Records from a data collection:
○ ○ ○ ○ ○
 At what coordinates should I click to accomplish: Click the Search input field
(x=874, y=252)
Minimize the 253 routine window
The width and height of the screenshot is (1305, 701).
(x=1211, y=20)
○ ○ ○ ○ ○
Aim of the exercise - What you hand back must match the records above exactly.

Expected answer -
 At what coordinates should I click to accomplish: Click the Search input field
(x=874, y=252)
Minimize the 253 routine window
The width and height of the screenshot is (1305, 701).
(x=1211, y=20)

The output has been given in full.